アメリカまで辿り着いた不法移民の子供1475人が行方不明。なぜそれでも彼らはアメリカを目指すのか?
2018.06.16
白石和幸
6月に入って、パナマと米国の間で協力して不法移民の取り締まり部隊の創設が合意された。パナマは運河や自由貿易区を持ち、港湾とロジスティック運輸面において世界の中継地となっている。(参照:「El Pais」)
それは裏を返して見れば人的にも中継地として人の出入りが多いということになる。それを利用してこれまでもアフリカ、アジア、南米からの移民が米国に向けて出発する起点がパナマなのである。
米州機構(OAS)の外務担当マヌエル・ゴンサレスが2016年5月の時点で、南米から中米に向けて9000人以上がパナマを中継していると述べている。実際にブラジル、ベネズエラ、ペルー、エクアドルを出国してそのルートをチャレンジした人たちの語ったところによると、まずコロンビアを通過して中米7か国からメキシコに到達するのだという。しかし、通過する各国の国境警備が厳しくなり、人を移送するのを商売にしている組織も一部解体を余儀なくさせられているという。(参照:「El Pais」)
米墨国境にすら辿り着けない不法移民志願者たち
アフリカのコンゴから妻と子供一人を連れて2016年11月に出国したケンボさんは、パナマとコスタリカの国境地帯で5か月間足止めさせられた時に“コヨテ”に騙されたことに気づいたという。“コヨテ”というのは不法移民者を目的地まで警備隊の監視から逃れて移送する人たちのことである。コヨテは当初、ケンボに50日でメキシコの国境まで到達することを約束していたそうだ。彼はこれにチャレンジするために家と車を売って6000ドル(65万円)を移動の旅費としたという。
ケンボさんにしてみれば、移動の行程では暴力や強奪の危険性が十分にあるが、アフリカからここまで来るのに艱難辛苦したことを考えると計画を途中で止めることなどできない。ただただ北上して行くのみだという。

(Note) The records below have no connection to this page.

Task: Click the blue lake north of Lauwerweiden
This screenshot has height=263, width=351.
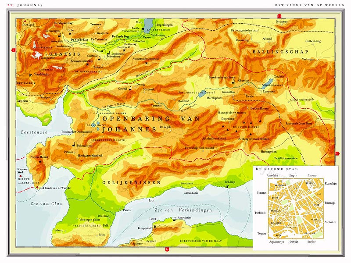Action: [149, 23]
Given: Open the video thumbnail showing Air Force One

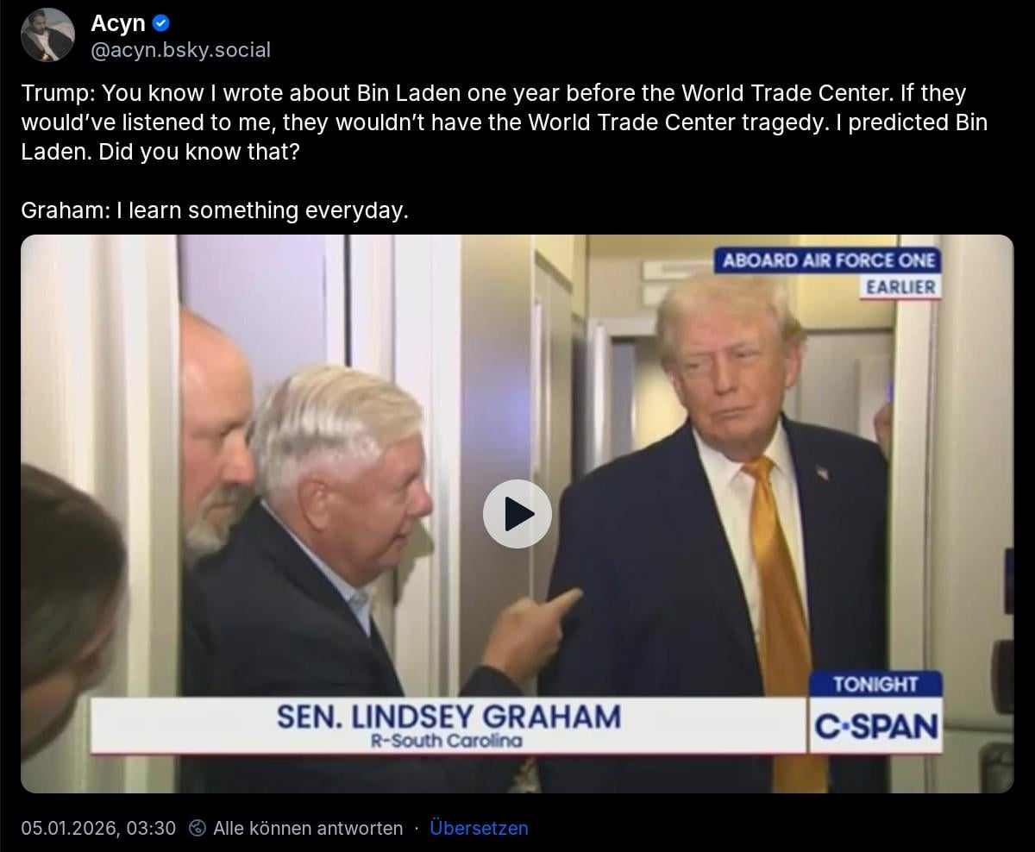Looking at the screenshot, I should click(517, 514).
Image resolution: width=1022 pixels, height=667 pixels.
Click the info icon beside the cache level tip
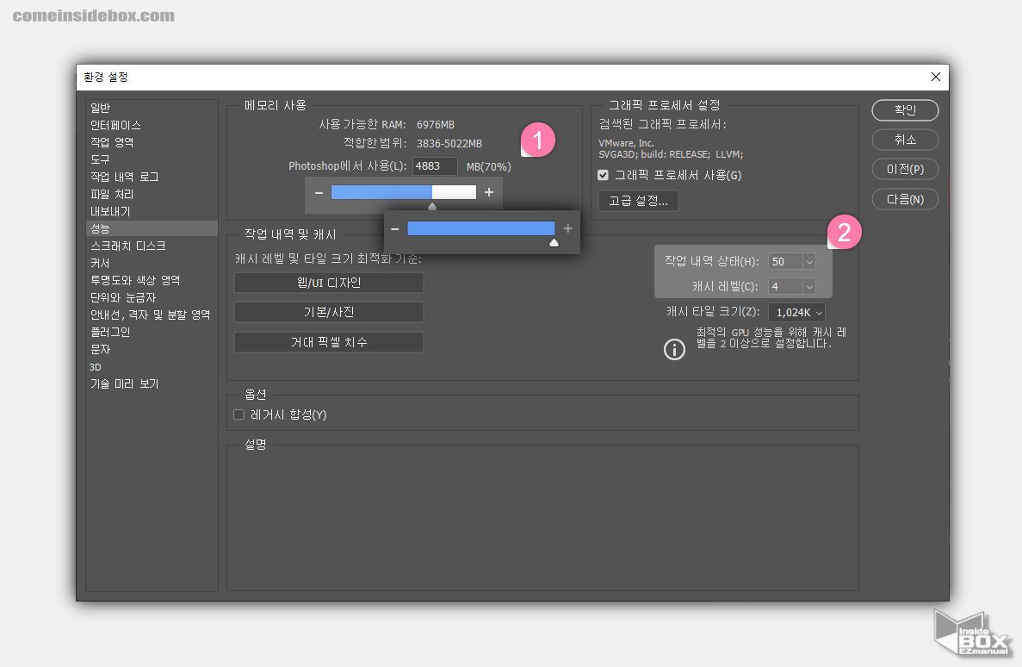click(x=674, y=349)
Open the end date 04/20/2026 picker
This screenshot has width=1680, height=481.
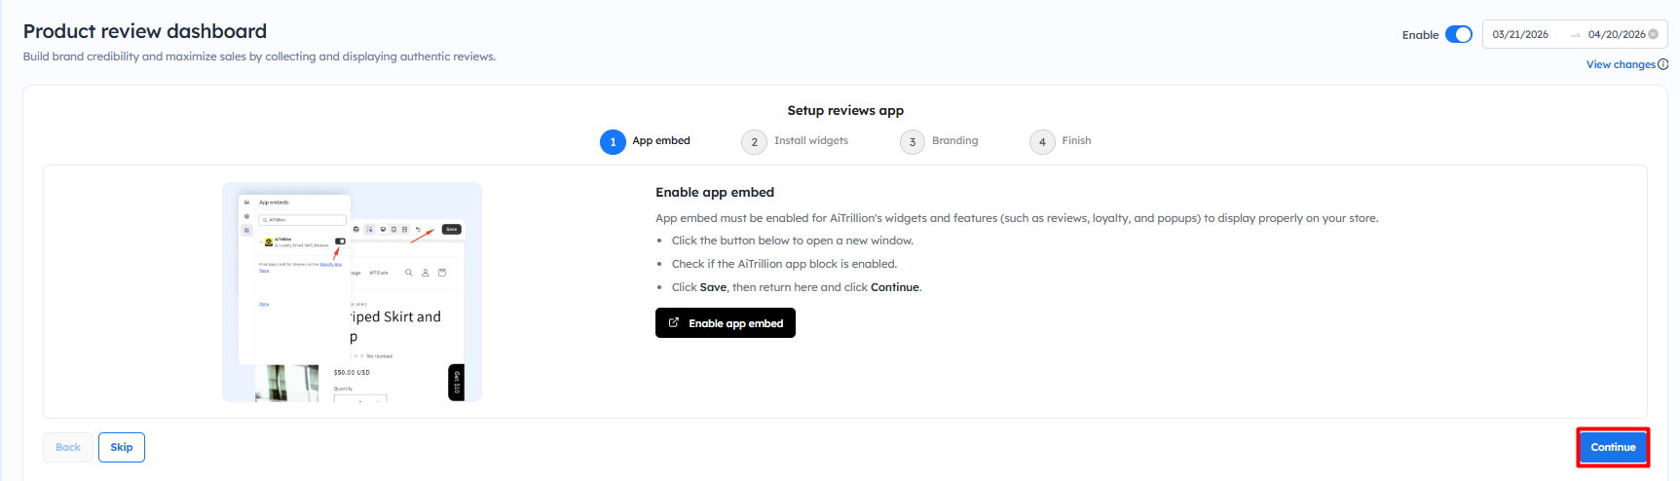click(x=1616, y=34)
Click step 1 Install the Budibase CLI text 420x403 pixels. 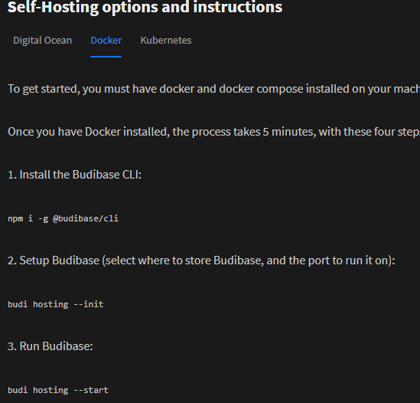pyautogui.click(x=74, y=175)
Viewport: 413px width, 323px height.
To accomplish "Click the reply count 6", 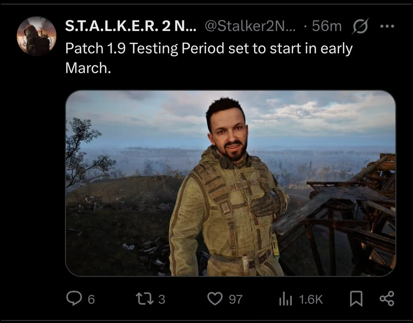I will [91, 299].
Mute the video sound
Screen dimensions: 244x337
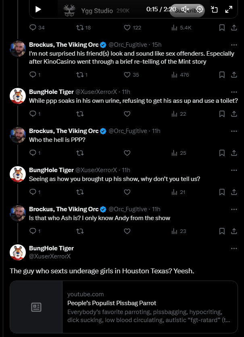coord(185,9)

パナマを起点にしなくとも、中米で米国に向かう移民が多い国にグアテマラ、エル・サルバドル、ホンジュラスの3か国がある。グアテマラとメキシコの国境近くに位置しているグアテマラのテクン・ウマン(Tecún Umán)市にある「移民の家」を管理しているアデマル・バリリ神父は、「問題は国境を通過することではない、メキシコ国内を移動することである」と指摘している。昨年はここを6000人が利用したそうだ。